The ball rested on a wheat beer glass. And Franz Beckenbauer turned around once more briefly. It’s as if he wanted to make sure that everyone was actually watching in ZDF’s “current sports studio”. He hit the ball with his right, it bounced once or twice and landed at the bottom of the legendary goal wall. The man really seemed to succeed in everything. At least with the ball. The whole thing happened in May 1994. Beckenbauer had just made FC Bayern Munich German champions – as a coach. Shortly before he took over the office, he had declared: “The more I think regarding it, the more I am not available.” That was Franz Beckenbauer. Always good for a saying. And always for a spontaneous turnaround. “Firlefranz,” the “Süddeutsche Zeitung” dubbed him.

Beckenbauer was a Munich child. FC Bayern is his club. The footballer, born on September 11, 1945, grew up in the working-class district of Giesing as the son of a postal worker and a housewife. Money was tight. Football everything. “We collected waste paper and scrap iron to get the few pennies that a leather ball cost back then,” he later recalled. At 13, Beckenbauer landed at FC Bayern Munich. He turned the club into a global club. First as a player, later as a coach, even later as president. Bavaria was Beckenbauer. That was the equation.

Even as a player, Beckenbauer rose to become one of the most legendary footballers in Germany: five times German champion, four cup winners, three titles in the European Cup, European champion in 1972 and world champion in 1974 in Munich. More is not possible. Fritz Walter, captain of the 1954 World Cup team, gave Germany a new self-esteem nine years following the end of the Second World War. With his long hair, Günter Netzer was considered the rebel of football in Willy Brandt Germany in the 1970s. But with the elegance of his playing, Beckenbauer gave the Germans a previously unimagined feeling of lightness. The fact that his FC Bayern played their home games in the airy Munich Olympic Stadium only fit the picture. When he let the ball bounce briefly on both feet in a game once morest Schalke 04, the Bild newspaper gave him the title “Kaiser”. Francis, the Emperor. It stayed that way.

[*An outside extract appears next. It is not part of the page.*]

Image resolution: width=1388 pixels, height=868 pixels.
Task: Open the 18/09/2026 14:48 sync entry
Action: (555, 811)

Beckenbauer and his manager Robert Schwan discovered early on the new possibilities that the football projection surface offered. An early David Beckham. Songs like “No one should separate good friends” were recorded. archyde news contracts from Maggi soup to telephone providers followed. And of course the marketing for a Bavarian wheat beer.

Too perfect for a lifetime. In the mid-1970s, the tax investigation investigated. The first marriage also had a crisis. Beckenbauer and his new partner, the sports photographer Diana Sandmann, fled to New York. The Kaiser played football with Pelé at Cosmos New York, and he had a table with his girlfriend at the legendary Club 54. Beckenbauer was definitely a man of the world.

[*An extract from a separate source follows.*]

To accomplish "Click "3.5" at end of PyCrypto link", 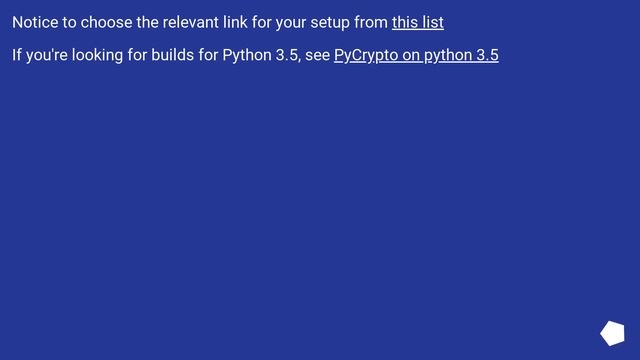I will (487, 55).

But German football needed him. In 1984, following the botched European Championship, Beckenbauer joined the DFB. He didn’t have a trainer’s license. So he was promoted to team boss. Beckenbauer always had his own rules. And people who worked for him. Georg “Katsche” Schwarzenbeck let him shine as a libero at FC Bayern, and Berti Vogts and Holger Osieck at the DFB as coaches. The coronation was to follow in 1990 at the World Cup in Italy: Shortly before reunification, the Federal Republic became world champions for the third time. “Let’s go out and play football,” was Beckenbauer’s tactical instruction to the team. The game can be that simple. At least for someone like Beckenbauer.

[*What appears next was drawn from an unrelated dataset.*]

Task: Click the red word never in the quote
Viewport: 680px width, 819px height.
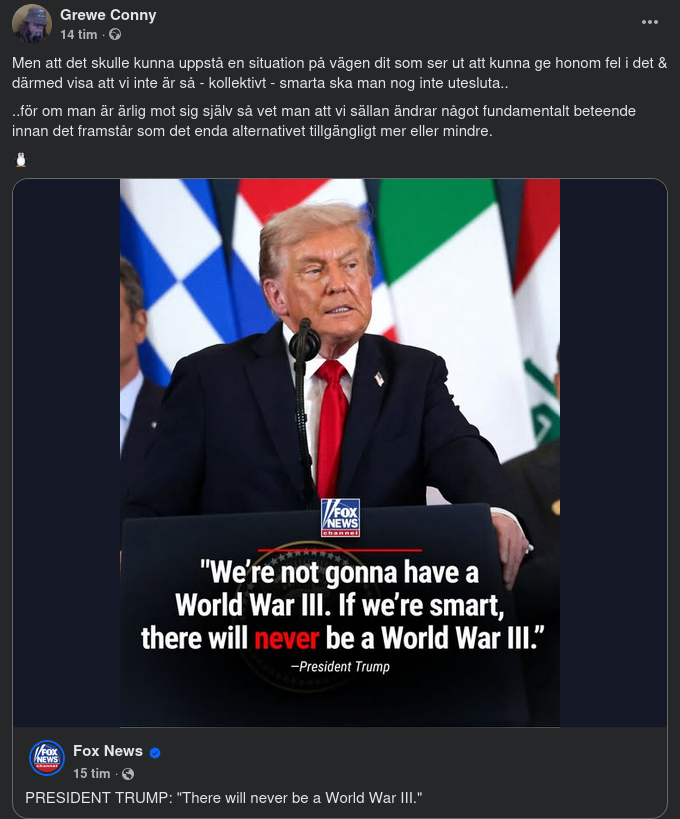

Beckenbauer was the first to win the World Cup as both a player and a coach. He was to achieve another triumph: as a World Cup organizer, he brought the 2006 World Cup to Germany. Title of the application: “The world as a guest of friends.” What was supposed to be a tournament ended as a summer fairy tale. A country in black, red and gold, reconciled with itself and the world. Also a credit to Beckenbauer. But it didn’t remain so fairytale-like. In the last decade, research came to light that suggested that illicit funds had flowed in the course of Germany’s World Cup bid. About Beckenbauer. Like Helmut Kohl, another great of German history, Beckenbauer remained silent regarding the circumstances. That didn’t make it any better.

The emperor was also affected privately. His son Stephan Beckenbauer died in 2015. Bundesliga player and coach like his father. Beckenbauer never got over his death. Injured and suffering from illness, he increasingly retreated back to his adopted home of Salzburg. “I’m just happy to have had him as a brother,” said Beckenbauer’s older brother Walter in the ARD documentary “Beckenbauer.”

Franz Beckenbauer, the shining light of German football, died on Sunday in Salzburg at the age of 78. The whole country is happy to have had Beckenbauer.